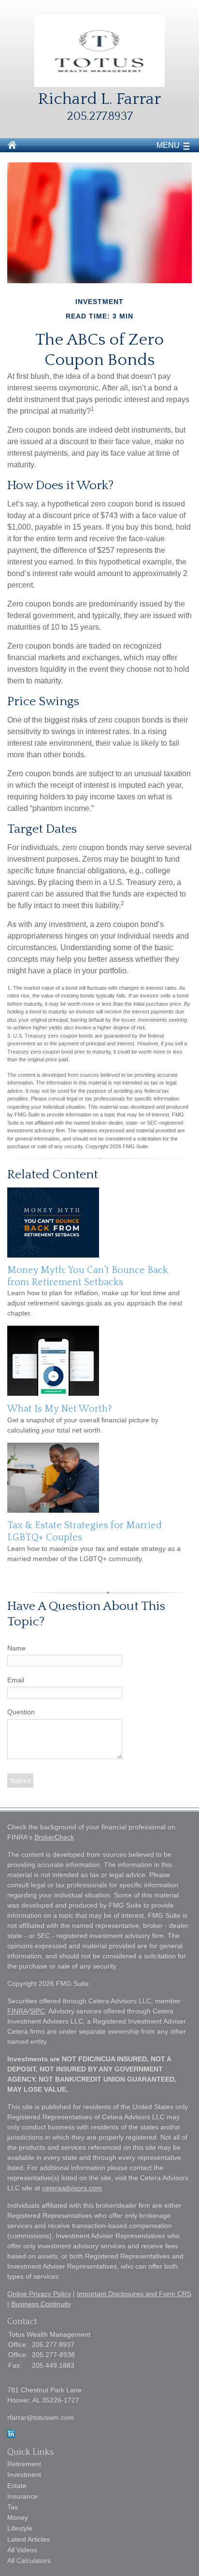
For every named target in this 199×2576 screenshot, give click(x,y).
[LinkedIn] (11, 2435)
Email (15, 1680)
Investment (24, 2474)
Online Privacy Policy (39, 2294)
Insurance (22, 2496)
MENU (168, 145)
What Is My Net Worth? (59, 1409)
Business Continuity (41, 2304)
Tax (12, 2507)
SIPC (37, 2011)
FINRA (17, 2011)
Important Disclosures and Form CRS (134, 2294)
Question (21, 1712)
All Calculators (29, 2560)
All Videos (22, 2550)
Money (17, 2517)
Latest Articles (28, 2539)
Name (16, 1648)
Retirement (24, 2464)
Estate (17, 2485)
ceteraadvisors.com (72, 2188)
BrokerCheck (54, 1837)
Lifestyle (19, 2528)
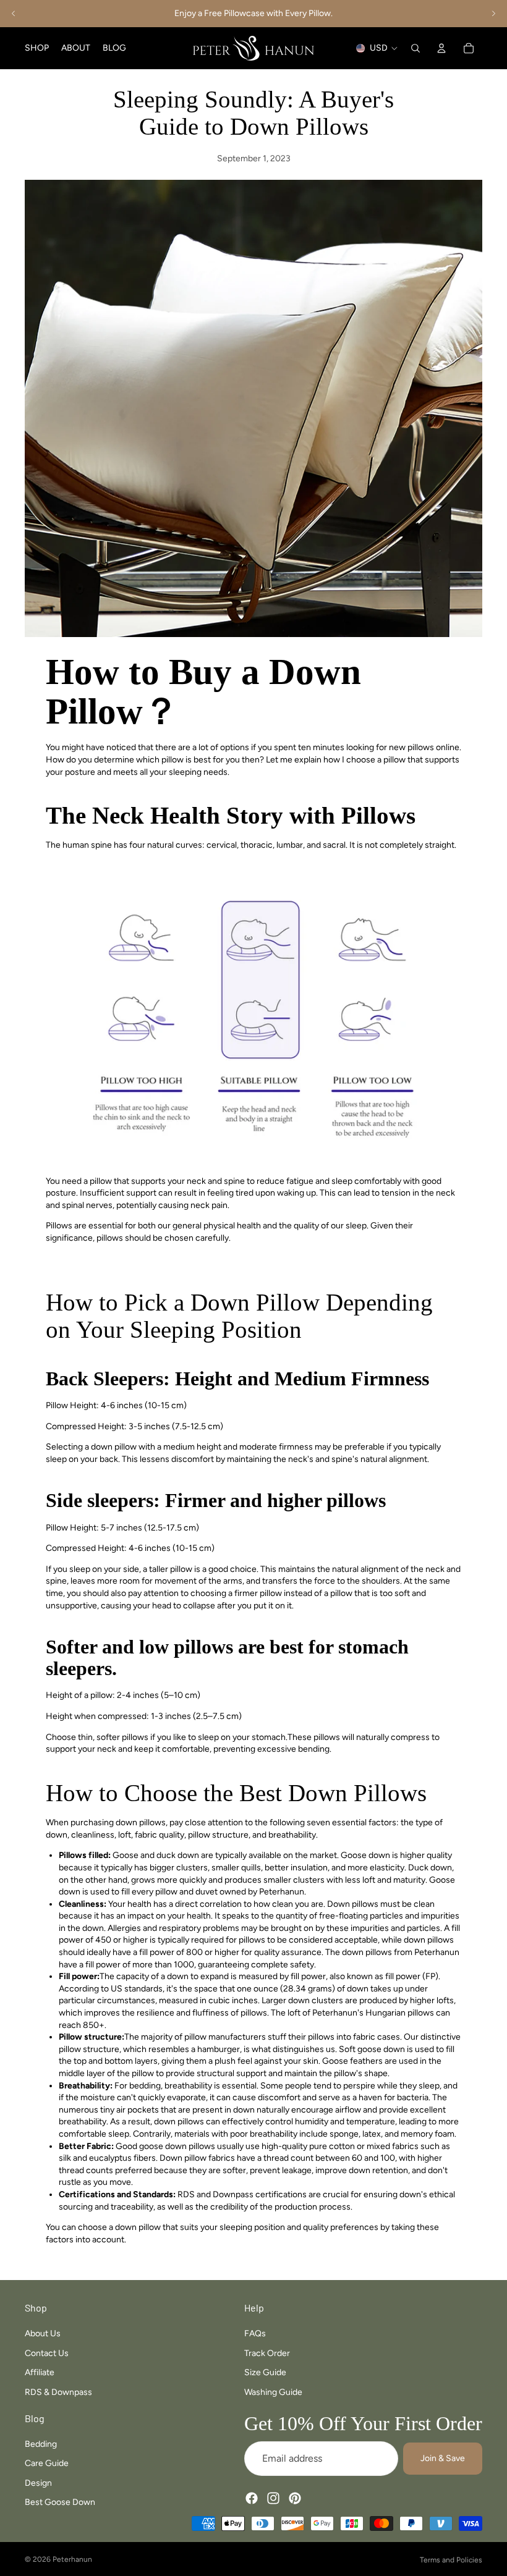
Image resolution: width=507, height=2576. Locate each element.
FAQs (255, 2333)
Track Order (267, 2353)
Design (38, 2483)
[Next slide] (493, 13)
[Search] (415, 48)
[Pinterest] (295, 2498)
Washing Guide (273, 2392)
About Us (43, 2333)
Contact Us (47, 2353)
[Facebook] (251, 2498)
────────────────
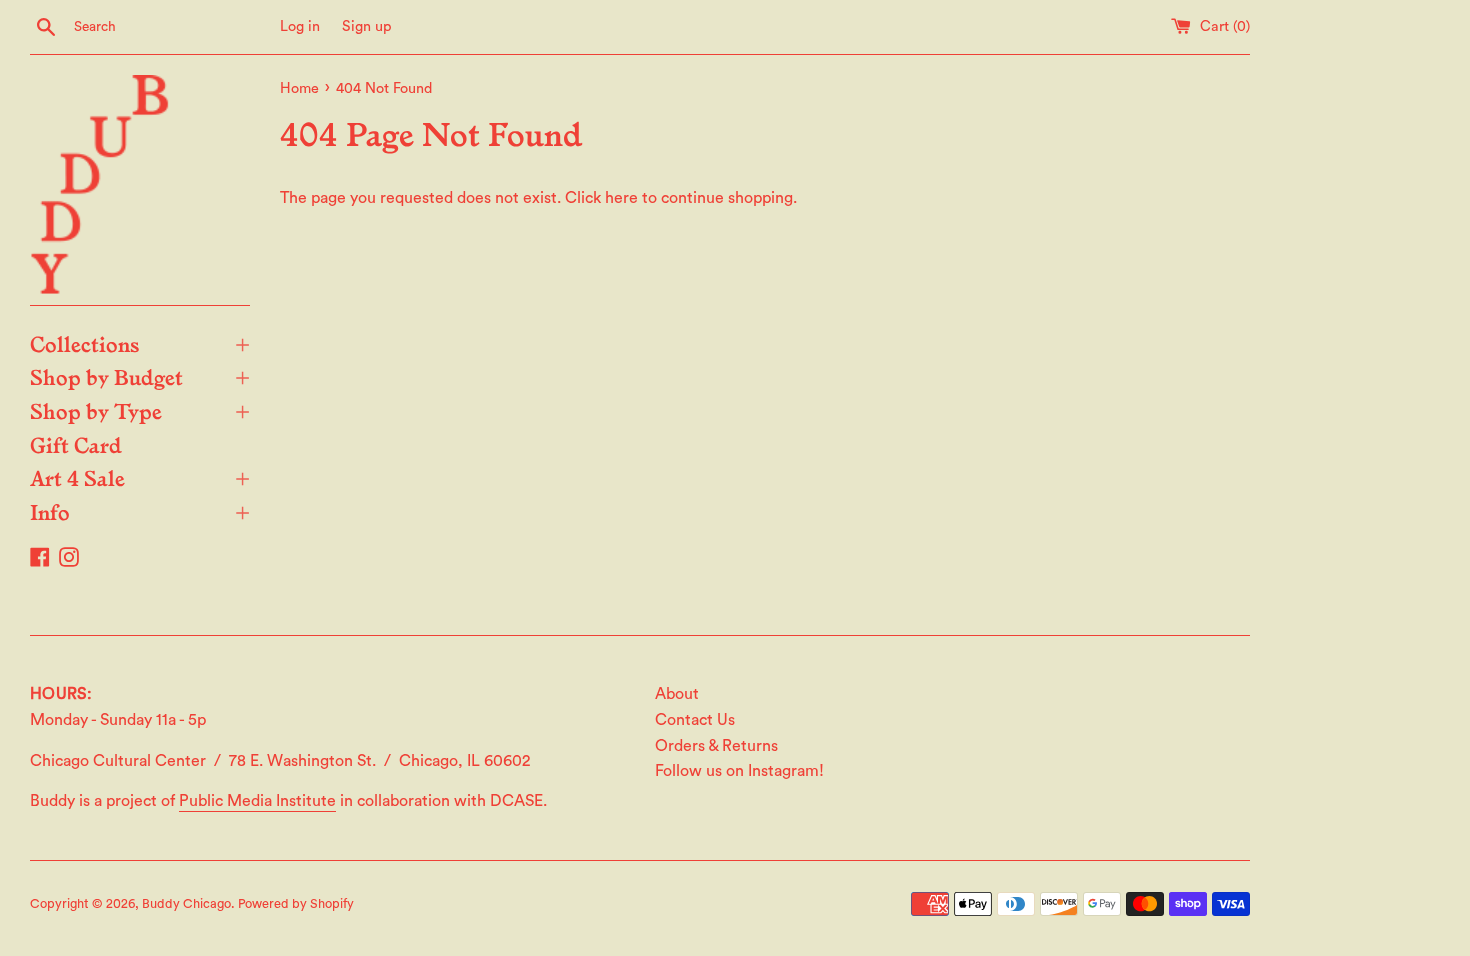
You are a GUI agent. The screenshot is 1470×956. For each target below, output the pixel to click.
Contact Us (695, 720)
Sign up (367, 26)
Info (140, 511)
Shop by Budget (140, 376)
────────────────
• WHAT IS BEING ASKED:
Among the records above, locate the line containing "Money (17, 2517)" and the line containing "Contact Us (47, 2353)", then transcribe exactly the lines starting at the first and ending at the second, with no pictures.

• RESPONSE TO THIS EXERCISE:
Money (17, 2517)
Latest Articles (28, 2539)
Name (16, 1648)
Retirement (24, 2464)
Estate (17, 2485)
ceteraadvisors.com (72, 2188)
BrokerCheck (54, 1837)
Lifestyle (19, 2528)
Image resolution: width=507, height=2576. Locate each element.
FAQs (255, 2333)
Track Order (267, 2353)
Design (38, 2483)
[Next slide] (493, 13)
[Search] (415, 48)
[Pinterest] (295, 2498)
Washing Guide (273, 2392)
About Us (43, 2333)
Contact Us (47, 2353)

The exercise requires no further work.